Internationales Wissenschaftlerteam entdeckt mithilfe von Biobanken aus Estland, Großbritannien und den USA den Zusammenhang zwischen Genen und Penicillinallergie

Penicillin, ein lebensrettendes Arzneimittel, ist die häufigste Ursache für Arzneimittelallergien. Die klinischen Manifestationen reichen von vorübergehenden Hautreaktionen bis zu lebensbedrohlichen systemischen Syndromen. Bisher wurden genetische Faktoren nur für seltene schwere allergische Reaktionen auf Penicillin gefunden. Über die Genetik milderer Formen von Penicillin-Überempfindlichkeitsreaktionen, die bei einem größeren Teil der Bevölkerung auftreten, ist jedoch weniger bekannt.

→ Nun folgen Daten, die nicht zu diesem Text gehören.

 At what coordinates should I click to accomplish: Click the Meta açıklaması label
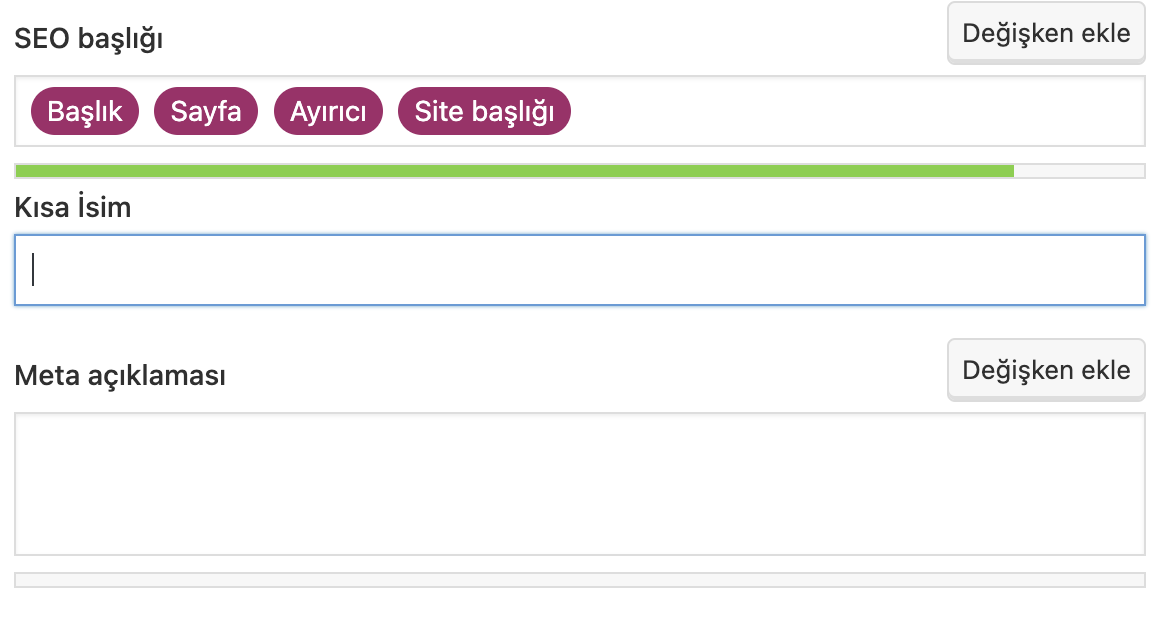point(120,375)
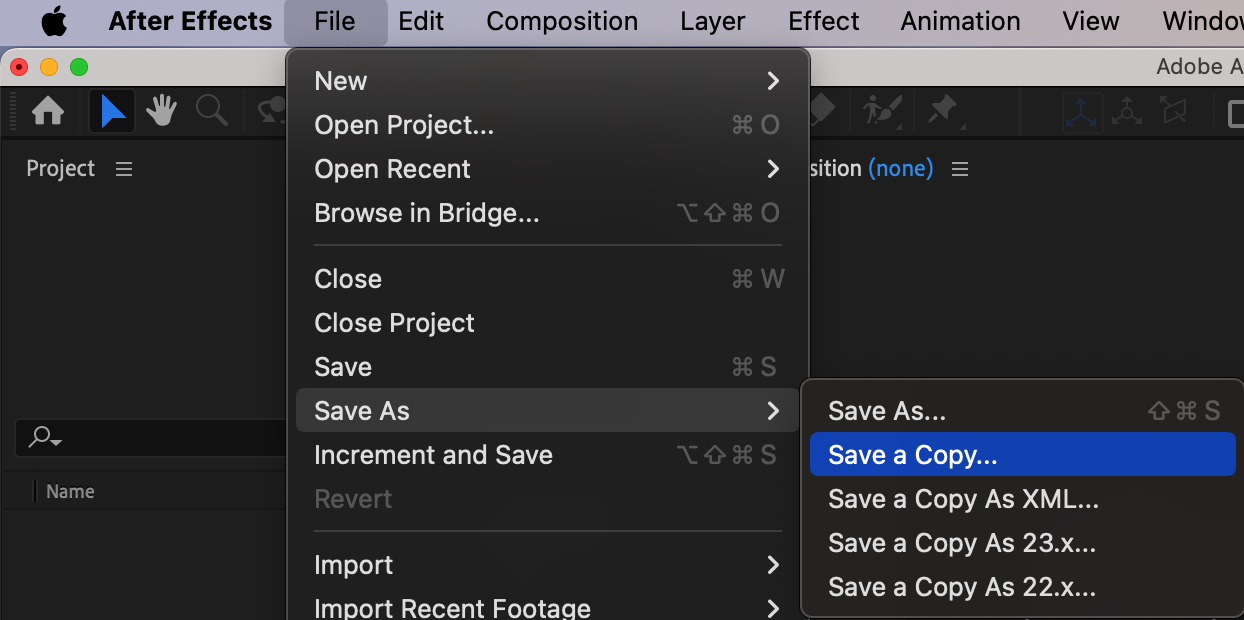Choose Save a Copy As XML
Screen dimensions: 1244x620
(x=963, y=499)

In Zusammenarbeit von Wissenschaftlern des Estnischen Genomzentrums, der Universität Tartu, des Statens Serum Instituts, der Universität Oxford, des Vanderbilt University Medical Center, der Harvard Medical School, des Broad Institute of MIT und Harvard sowie von 23andMe wurde versucht, genetische Risikofaktoren zu identifizieren, die Penicillin zugrunde liegen. induzierte Überempfindlichkeitsreaktionen durch Nutzung von selbst gemeldeten Daten und elektronischen Patientenakten von mehr als 600.000 Teilnehmern europäischer Abstammung aus der britischen Biobank, der estnischen Biobank und der Biobank (BioVU) des Vanderbilt University Medical Center.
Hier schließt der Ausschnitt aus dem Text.